Results 1 to 11 of 11
  1. #1
    Join Date
    Aug 2008
    Posts
    54

    Group By Question

    Hello Everyone,

    I have a table which contains customers with multiple process_dates. I would like to select the max process_date for each customer so the output has one entry for each customer, no dups.

    The query below returns this error:
    "Column 'cust_tab.Group name' is invalid in the select list because it is not contained in either aggregate function or the Group By clause"

    This table contains hundreds of columns; I couldn't possibly list all the columns in the select statement. And I need to keep all of the columns.
    Does anyone have any suggestions on resolving this issue?

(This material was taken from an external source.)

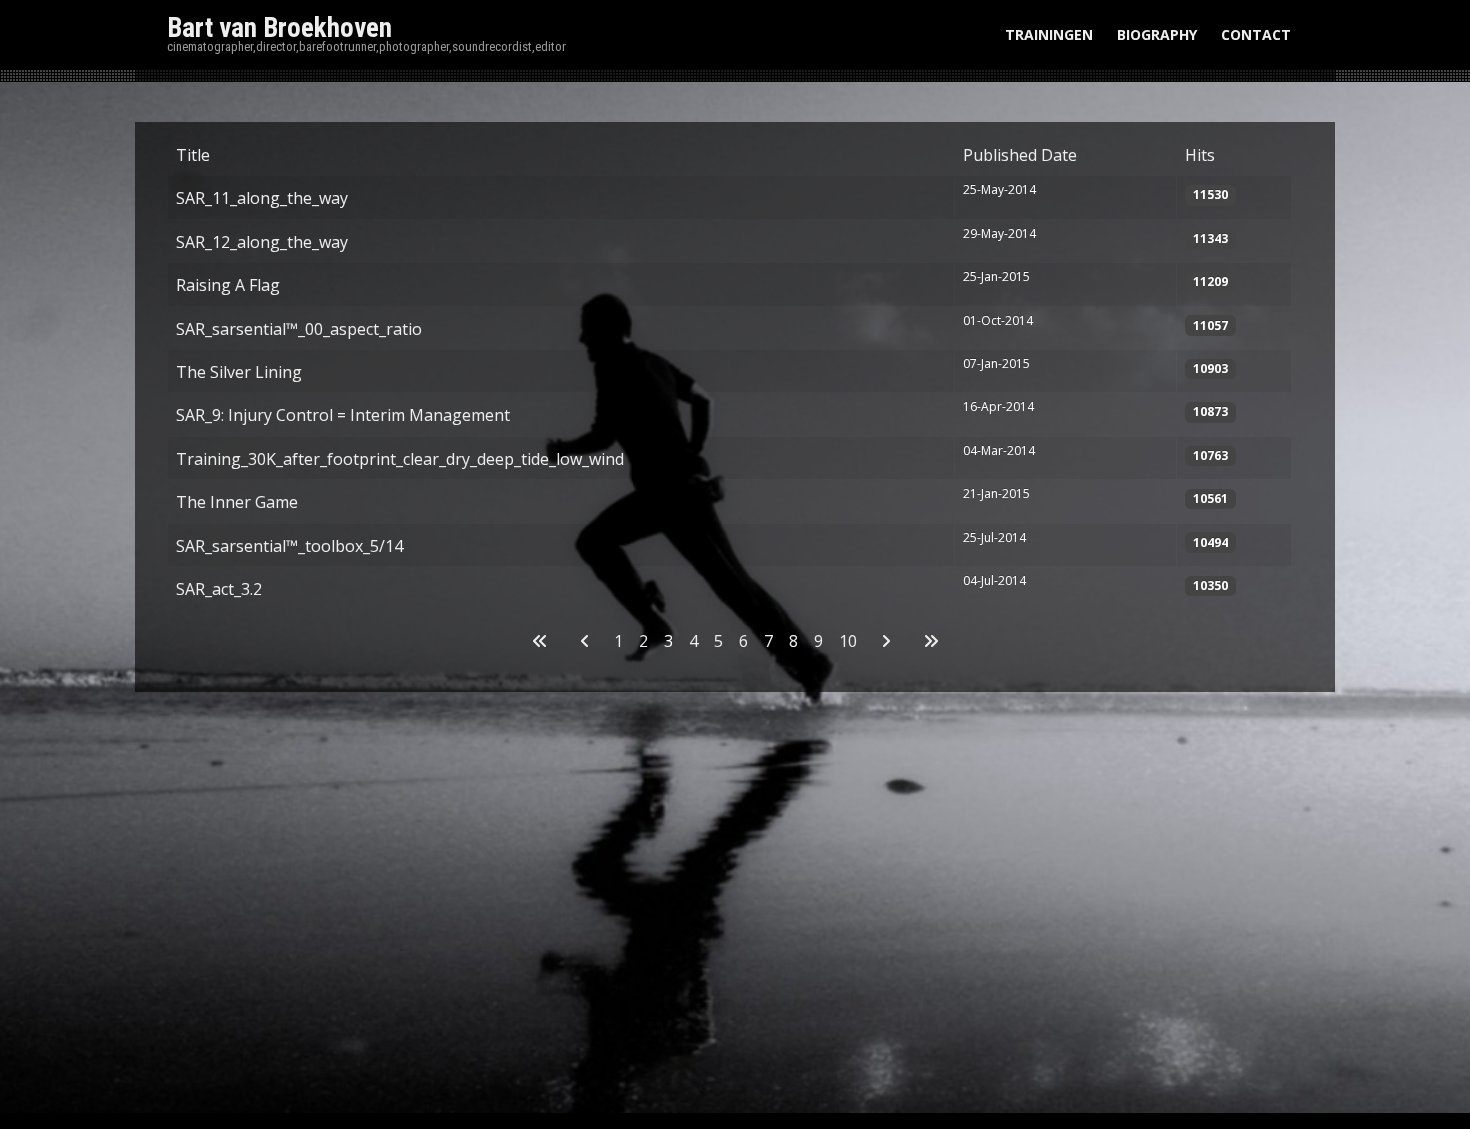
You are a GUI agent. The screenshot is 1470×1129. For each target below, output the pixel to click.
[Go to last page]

    Thank you in advance for any input


    select cust_id, cust_class, process_date, *
    from cust_tab
    where principal_bal > 0
    group by cust_id, cust_class, process_date
    having process_date = max(process_date)

  2. #2
    Join Date
    Apr 2012
    Posts
    212
    Hi,

    Try something like this:

    Code:
    with CTE_R as
    (
        select 
            *,
            ROW_NUMBER() OVER(PARTITION BY cust_id ORDER BY process_date DESC) as RowNum
        from cust_tab 
        where principal_bal > 0
    )
    
    select * from CTE_R
    where RowNum = 1
    Hope this helps.

  3. #3
    Join Date
    Jun 2003
    Location
    Ohio
    Posts
    12,564
    The CTE may be overkill for this task, depending upon your requirements. What you described (one record for each customer) does not match the logic of your code (only the record with the latest process date).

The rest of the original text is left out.